Re: [PATCH v7 13/13] dm: add non power of 2 zoned target

From: Pankaj Raghav
Date: Thu Jun 16 2022 - 12:12:24 EST


Hi Damien,
On 2022-06-15 13:49, Damien Le Moal wrote:
> On 6/15/22 19:19, Pankaj Raghav wrote:
>> Only power of 2(po2) zoned devices were supported in linux but now non
>> power of 2(npo2) zoned device support has been added to the block layer.
>>
>> Filesystems such as F2FS and btrfs have support for zoned devices with
>> po2 zone size assumption. Before adding native support for npo2 zoned
>> devices, it was suggested to create a dm target for npo2 zoned device to
>> appear as po2 device so that file systems can initially work without any
>> explicit changes by using this target.
>>
>> The design of this target is very simple: introduce gaps between the zone
>> capacity and the po2 zone size of the underlying device. All IOs will be
>> remapped from target to the actual device location. For devices that use
>> zone append, the bi_sector is remapped from device to target's layout.
>
> Nothing special for zone append in this respect. All IOs are remapped
> likewise, right ?
>
This is what is being done: when we submit, we adjust the sector value
from target to device, and the actual sector value from bio gets updated
in the endio function where we transform from device -> target for zone
appends.
>>
>> The read IOs that fall in the "emulated" gap area will return 0 and all
>> the other IOs in that area will result in an error. If an read IO span
>> across the zone capacity boundary, then the IOs are split between the
>> boundary. All other IO operations that span across a zone capacity
>> boundary will result in an error.
>>
>> The target can be easily updated as follows:
>
> Updated ? you mean created, no ?
>
Yeah. I will fix it.
>> dmsetup create <label> --table '0 <size_sects> zoned-npo2 /dev/nvme<id>'
>>
>> Signed-off-by: Pankaj Raghav <p.raghav@xxxxxxxxxxx>
>> Suggested-by: Johannes Thumshirn <johannes.thumshirn@xxxxxxx>
>> Suggested-by: Damien Le Moal <damien.lemoal@xxxxxxx>
>> Suggested-by: Hannes Reinecke <hare@xxxxxxx>
>> ---
>> drivers/md/Kconfig | 9 +
>> drivers/md/Makefile | 2 +
>> drivers/md/dm-zone.c | 9 +
>> drivers/md/dm-zoned-npo2-target.c | 268 ++++++++++++++++++++++++++++++
>> 4 files changed, 288 insertions(+)
>> create mode 100644 drivers/md/dm-zoned-npo2-target.c
>>
>> diff --git a/drivers/md/Kconfig b/drivers/md/Kconfig
>> index 998a5cfdb..773314536 100644
>> --- a/drivers/md/Kconfig
>> +++ b/drivers/md/Kconfig
>> @@ -518,6 +518,15 @@ config DM_FLAKEY
>> help
>> A target that intermittently fails I/O for debugging purposes.
>>
>> +config DM_ZONED_NPO2
>> + tristate "Zoned non power of 2 target"
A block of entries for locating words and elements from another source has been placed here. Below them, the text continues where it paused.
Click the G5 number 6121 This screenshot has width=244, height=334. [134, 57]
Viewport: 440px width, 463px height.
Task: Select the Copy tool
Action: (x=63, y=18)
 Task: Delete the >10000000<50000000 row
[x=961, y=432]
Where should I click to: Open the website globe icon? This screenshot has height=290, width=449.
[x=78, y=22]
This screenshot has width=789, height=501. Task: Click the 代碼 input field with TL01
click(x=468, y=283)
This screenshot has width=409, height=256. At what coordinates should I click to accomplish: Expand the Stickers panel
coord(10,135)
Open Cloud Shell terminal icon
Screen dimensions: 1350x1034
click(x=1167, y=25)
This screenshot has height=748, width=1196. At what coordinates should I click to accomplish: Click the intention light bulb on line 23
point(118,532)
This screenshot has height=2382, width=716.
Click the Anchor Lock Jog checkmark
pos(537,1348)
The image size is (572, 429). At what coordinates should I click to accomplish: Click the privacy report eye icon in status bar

>> + depends on BLK_DEV_DM
>> + depends on BLK_DEV_ZONED
>> + help
>> + A target that converts a zoned device with non power of 2 zone size to
>> + be power of 2. This is done by introducing gaps in between the zone
>> + capacity and the power of 2 zone size.
>> +
>> config DM_VERITY
>> tristate "Verity target support"
>> depends on BLK_DEV_DM
>> diff --git a/drivers/md/Makefile b/drivers/md/Makefile
>> index 0454b0885..2863a94a7 100644
>> --- a/drivers/md/Makefile
>> +++ b/drivers/md/Makefile
>> @@ -26,6 +26,7 @@ dm-era-y += dm-era-target.o
>> dm-clone-y += dm-clone-target.o dm-clone-metadata.o
>> dm-verity-y += dm-verity-target.o
>> dm-zoned-y += dm-zoned-target.o dm-zoned-metadata.o dm-zoned-reclaim.o
>> +dm-zoned-npo2-y += dm-zoned-npo2-target.o
>
> This naming is in my opinion very bad as it seems related to the dm-zoned
> target. e.g. dm-po2z, dm-zp2, etc.
>
Probably dm-po2z sounds good. I will go for it if others don't have any
objection.
>>
>> md-mod-y += md.o md-bitmap.o
>> raid456-y += raid5.o raid5-cache.o raid5-ppl.o
>> @@ -60,6 +61,7 @@ obj-$(CONFIG_DM_CRYPT) += dm-crypt.o
>> obj-$(CONFIG_DM_DELAY) += dm-delay.o
>> obj-$(CONFIG_DM_DUST) += dm-dust.o
>> obj-$(CONFIG_DM_FLAKEY) += dm-flakey.o
>> +obj-$(CONFIG_DM_ZONED_NPO2) += dm-zoned-npo2.o
>> obj-$(CONFIG_DM_MULTIPATH) += dm-multipath.o dm-round-robin.o
>> obj-$(CONFIG_DM_MULTIPATH_QL) += dm-queue-length.o
>> obj-$(CONFIG_DM_MULTIPATH_ST) += dm-service-time.o
>> diff --git a/drivers/md/dm-zone.c b/drivers/md/dm-zone.c
>> index af36d33f9..5efb31ba0 100644
>> --- a/drivers/md/dm-zone.c
>> +++ b/drivers/md/dm-zone.c
>> @@ -210,6 +210,11 @@ static int dm_zone_revalidate_cb(struct blk_zone *zone, unsigned int idx,
>> }
>> md->zwp_offset[idx] = dm_get_zone_wp_offset(zone);
>>
>> + if (q->limits.chunk_sectors != zone->len) {
>
> Why is this if needed ?
>
Explanation below.
>> + blk_queue_chunk_sectors(q, zone->len);
>> + q->nr_zones = blkdev_nr_zones(md->disk);
>> + }
>> +
>> break;
>> default:
>> DMERR("Invalid zone type 0x%x at sectors %llu",
>> @@ -307,6 +312,9 @@ int dm_set_zones_restrictions(struct dm_table *t, struct request_queue *q)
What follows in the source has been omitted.